Day 4: Halcyon Hot Springs

Anyone who knows me knows my feelings towards hot springs. They are boring. So boring. What do you do in them?

We, or I should say she, wanted to have a rest day from skiing and that was planned from the beginning. I said I would do a hot springs or two and we ended up only doing one and it was Halcyon. I think we were there for about an hour and a half and I can actually say it was a great time. The vibe was much different from our local hot springs. Halcyon has got mellow music going, a beautiful facility, a cold/hot/warm tubs and to clinch, it snowed while we were there. It was so peaceful that I actually relaxed/fell asleep while sitting in the warm tub watching snow flakes paint the trees in the background.

Ferry from Revy to Nelson

I would do that again.

Day 5: RED Mountain

We arrived in Nelson the day before, very relaxed, and were ready to get going and checkout RED Mountain in Rossland, about an hour and fifteen away. The scenery around Nelson/Rossland was different from Revy, Rogers Pass and Golden. It was much more treed and rolling hills. Beautiful in it's own, unique way, something I noticed about every area that we saw.

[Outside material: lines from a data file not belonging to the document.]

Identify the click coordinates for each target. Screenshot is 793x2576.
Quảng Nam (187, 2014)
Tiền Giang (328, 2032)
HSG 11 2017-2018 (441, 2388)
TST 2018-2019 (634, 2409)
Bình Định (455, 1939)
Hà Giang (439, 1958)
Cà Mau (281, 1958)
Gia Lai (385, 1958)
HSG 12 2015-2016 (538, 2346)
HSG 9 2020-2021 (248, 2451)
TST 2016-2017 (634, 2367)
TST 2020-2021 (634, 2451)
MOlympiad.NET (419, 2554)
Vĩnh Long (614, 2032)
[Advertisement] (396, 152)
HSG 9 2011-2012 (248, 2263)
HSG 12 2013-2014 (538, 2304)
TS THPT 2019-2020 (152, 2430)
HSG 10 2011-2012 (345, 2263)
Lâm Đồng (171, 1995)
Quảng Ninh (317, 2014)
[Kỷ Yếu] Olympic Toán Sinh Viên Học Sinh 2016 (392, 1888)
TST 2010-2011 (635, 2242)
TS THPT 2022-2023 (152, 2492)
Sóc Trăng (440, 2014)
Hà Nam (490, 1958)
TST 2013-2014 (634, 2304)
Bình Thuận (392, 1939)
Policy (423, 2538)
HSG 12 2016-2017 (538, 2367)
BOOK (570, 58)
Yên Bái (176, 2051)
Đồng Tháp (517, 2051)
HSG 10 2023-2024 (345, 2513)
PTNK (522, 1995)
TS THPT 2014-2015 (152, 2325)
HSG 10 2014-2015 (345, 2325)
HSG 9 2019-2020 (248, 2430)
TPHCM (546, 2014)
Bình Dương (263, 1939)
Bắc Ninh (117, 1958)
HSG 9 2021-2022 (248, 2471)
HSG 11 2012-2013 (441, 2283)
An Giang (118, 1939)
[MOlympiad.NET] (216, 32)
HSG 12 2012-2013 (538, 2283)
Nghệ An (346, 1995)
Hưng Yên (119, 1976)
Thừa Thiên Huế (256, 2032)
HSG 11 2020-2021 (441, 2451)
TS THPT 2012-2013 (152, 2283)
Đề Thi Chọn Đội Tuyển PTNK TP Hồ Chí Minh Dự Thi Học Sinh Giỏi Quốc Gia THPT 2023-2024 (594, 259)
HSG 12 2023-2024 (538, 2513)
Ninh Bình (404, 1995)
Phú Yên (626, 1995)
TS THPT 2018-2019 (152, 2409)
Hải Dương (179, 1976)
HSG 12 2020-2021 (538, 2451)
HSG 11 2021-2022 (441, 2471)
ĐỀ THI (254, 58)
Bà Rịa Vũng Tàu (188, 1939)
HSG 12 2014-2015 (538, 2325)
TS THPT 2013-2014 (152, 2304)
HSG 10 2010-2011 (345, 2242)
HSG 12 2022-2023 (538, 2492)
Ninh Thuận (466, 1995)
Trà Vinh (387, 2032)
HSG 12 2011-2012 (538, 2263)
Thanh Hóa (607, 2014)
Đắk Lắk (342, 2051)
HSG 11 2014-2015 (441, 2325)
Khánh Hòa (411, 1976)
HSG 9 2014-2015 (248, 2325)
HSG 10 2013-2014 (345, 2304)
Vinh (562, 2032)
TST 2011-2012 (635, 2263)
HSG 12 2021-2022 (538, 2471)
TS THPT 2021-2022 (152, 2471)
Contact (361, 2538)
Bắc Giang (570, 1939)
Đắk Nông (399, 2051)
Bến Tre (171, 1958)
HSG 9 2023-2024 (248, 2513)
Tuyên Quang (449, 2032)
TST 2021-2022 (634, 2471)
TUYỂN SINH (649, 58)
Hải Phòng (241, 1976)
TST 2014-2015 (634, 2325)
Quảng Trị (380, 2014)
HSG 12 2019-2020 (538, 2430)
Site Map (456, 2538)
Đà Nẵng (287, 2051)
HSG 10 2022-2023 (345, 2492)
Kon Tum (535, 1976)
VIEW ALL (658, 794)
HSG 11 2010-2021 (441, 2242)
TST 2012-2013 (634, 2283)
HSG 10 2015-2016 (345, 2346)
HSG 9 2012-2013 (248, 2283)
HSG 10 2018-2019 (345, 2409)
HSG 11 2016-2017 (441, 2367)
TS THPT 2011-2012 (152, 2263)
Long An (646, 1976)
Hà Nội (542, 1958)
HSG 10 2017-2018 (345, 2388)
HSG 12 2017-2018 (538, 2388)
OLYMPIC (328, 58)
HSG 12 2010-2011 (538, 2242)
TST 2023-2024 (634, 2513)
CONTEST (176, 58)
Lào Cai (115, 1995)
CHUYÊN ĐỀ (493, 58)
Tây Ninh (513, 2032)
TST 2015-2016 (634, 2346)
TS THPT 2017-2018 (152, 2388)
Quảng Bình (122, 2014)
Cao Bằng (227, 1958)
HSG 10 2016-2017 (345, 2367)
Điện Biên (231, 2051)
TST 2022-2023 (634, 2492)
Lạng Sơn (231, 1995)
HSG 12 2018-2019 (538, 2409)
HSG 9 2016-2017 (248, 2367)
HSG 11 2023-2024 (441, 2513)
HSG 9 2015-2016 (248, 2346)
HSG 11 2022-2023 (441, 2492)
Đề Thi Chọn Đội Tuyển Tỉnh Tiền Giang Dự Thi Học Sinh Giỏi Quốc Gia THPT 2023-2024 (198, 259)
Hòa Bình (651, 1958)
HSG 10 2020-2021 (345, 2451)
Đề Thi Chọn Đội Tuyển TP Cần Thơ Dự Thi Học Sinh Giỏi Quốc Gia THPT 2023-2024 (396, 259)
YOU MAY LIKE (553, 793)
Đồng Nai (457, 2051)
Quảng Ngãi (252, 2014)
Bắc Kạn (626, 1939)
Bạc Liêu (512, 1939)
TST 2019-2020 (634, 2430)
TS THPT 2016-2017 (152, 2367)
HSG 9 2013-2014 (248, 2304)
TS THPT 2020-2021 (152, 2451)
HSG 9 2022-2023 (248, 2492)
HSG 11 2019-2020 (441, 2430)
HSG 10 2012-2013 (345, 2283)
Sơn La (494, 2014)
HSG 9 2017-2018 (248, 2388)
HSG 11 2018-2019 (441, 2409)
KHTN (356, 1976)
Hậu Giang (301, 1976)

We arrived at RED Mountain with minimal snow fall. We had hoped and based on weather forecasts for more. The storm(s) kept getting downgraded, but, what the hell, we are in Canada we are still going to have a good time. I wanted to go to RED to ride the cat. I have done it before but she has never and for $10 ($7) per ride, we had to. We did two laps on the cat and found maybe 2" of fresh snow on concrete. Not exaggerating there, the base had turned to concrete-hard due to the previous day's rain. Low angle skiing was fantastic but anything steeper than 30 degrees your edges were like scrapping against the street.

Day 6: Whitewater

We were clinging to the edge with one finger trying to find some decent snow. It snowed all night in [Nelson] town but maybe 4 centimeters had actually accumulated at Whitewater. It was, again, dust on concrete. We had brought our touring gear as I knew we could find some mellow shots around Whitewater. The terrain there was just made for touring. The resort is two chairs, one south and one north that do not go to summits. So from the chairs, you can continue up, around, to the sides. It was a huge expansive area where they could add more chairs but I appreciate the fact that they don't. We took the Silver King Chair up to SK Ridge to find something, anything, worth skiing. There was plenty of terrain worth skiing but the limited snow really hampered any idea of getting powder shots. The sight seeing was great though, at least. We were probably up there, walking around for about 2 hours or so before dropping back into the resort. Snow was meh, but we expected that after getting so little snow.

We capped our trip with a fancy dinner to Marzanos. Great food there, as this is a future reference to myself if I get back up to Nelson.

Day 7: Drive home
We had intended on staying another day but with the lack of snow in BC and the storms rolling through our home turf, we left a day early. People have asked me how the trip was and even though it was not the true "Powder Highway" as the marketing claims, it was still one of the more memorable trips I have taken. I cannot wait to get back up there, especially to ski Rogers Pass. I would love to see Whitewater on a powder day or RED or hell, any of them really. I will be back, probably sooner than I think while writing this.

Oh and it took 3 extra hours to get home, another 15 hour drive. Still worth it!